Vox’s David Roberts rightly laments that as primary season gives way to the general election, the media will, as a matter of hard incentives, begin to normalize Donald Trump. The press isn’t institutionally equipped to cover a campaign between one essentially normal candidate and one who is, by bipartisan admission, unfit for the presidency, so they will contrive a kind of parity between Trump and Hillary Clinton.
This is a real danger. But as extraordinary as Trump is, it’s just as important that reporters not treat him as a fluke.
Case in point, Binyamin Appelbaum’s important story about Trump’s dangerous position on the national debt.
Trump, said in a television interview Thursday that he might seek to reduce the national debt by persuading creditors to accept something less than full payment…. “I would borrow, knowing that if the economy crashed, you could make a deal.” …
Such remarks by a major presidential candidate have no modern precedent.
This is indeed nuts, but it isn’t a complete surprise. For five years, Congressional Republicans have opposed increasing the statutory debt limit unconditionally, and have advanced legislation that would require the Treasury Department to “prioritize” American debt repayments, in the event that Congress refuses to increase the government’s borrowing authority. Foreign creditors would be paid.
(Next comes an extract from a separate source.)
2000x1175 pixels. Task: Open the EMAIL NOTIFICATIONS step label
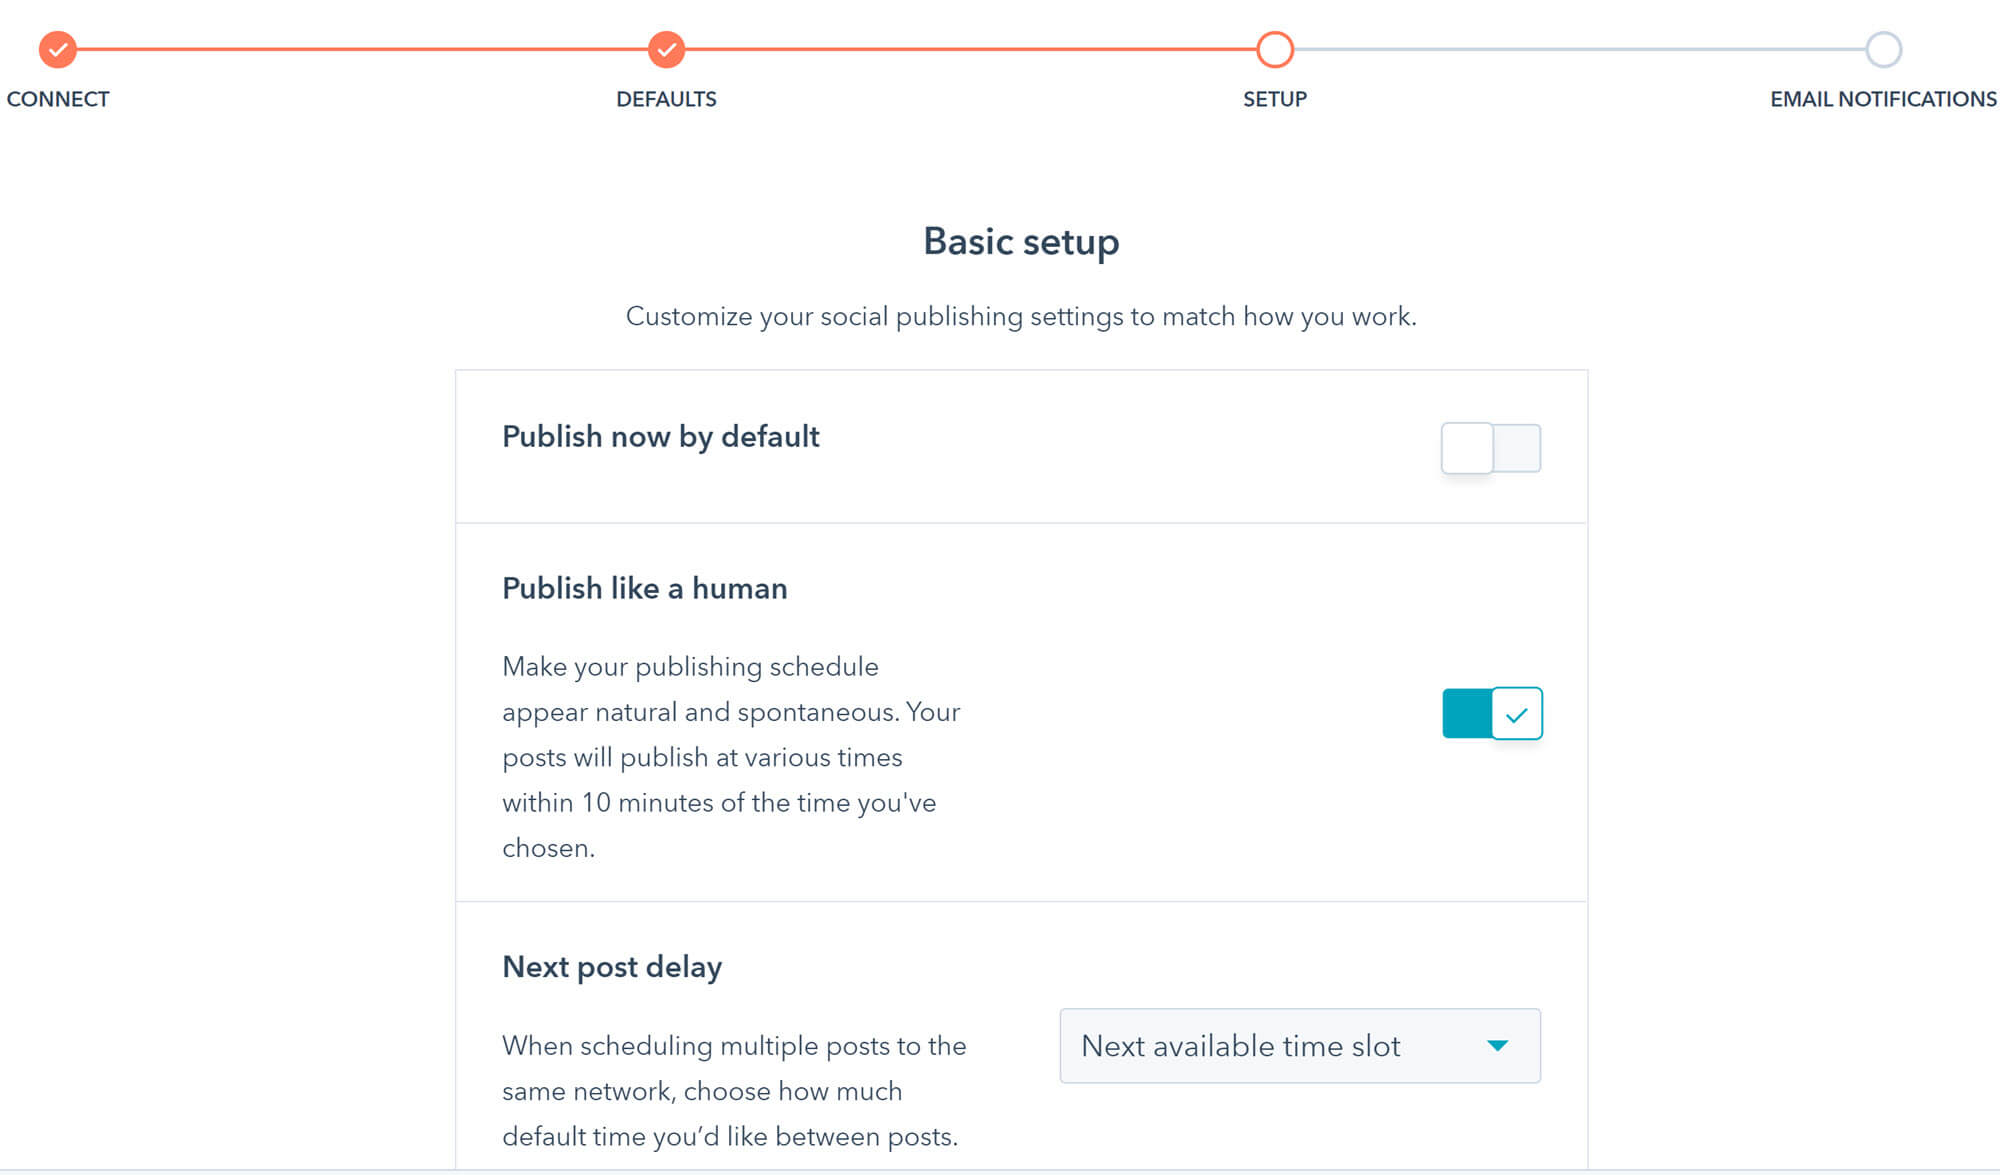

In some versions, Social Security beneficiaries would be paid. But we would default on “lower priority” debt. This, too, is nuts. And as with Trump’s call for banning Muslim travel, expelling 11 million immigrants, charging Mexico for a border wall, etc., it’s a step beyond standard Republican recklessness, but on the continuum.
Trump is in many ways a new political phenomenon, and that poses challenges to the press corps. But as Josh Marshall memorably put it, Trump isn’t a total aberration: He’s cashing in the GOP’s aptly termed “nonsense debt.” As we grapple with covering a deviant presidential nominee, we must also resist the temptation to treat Trump as a complete anomaly. He wasn’t able to win the Republican nomination without a firmly laid precedent.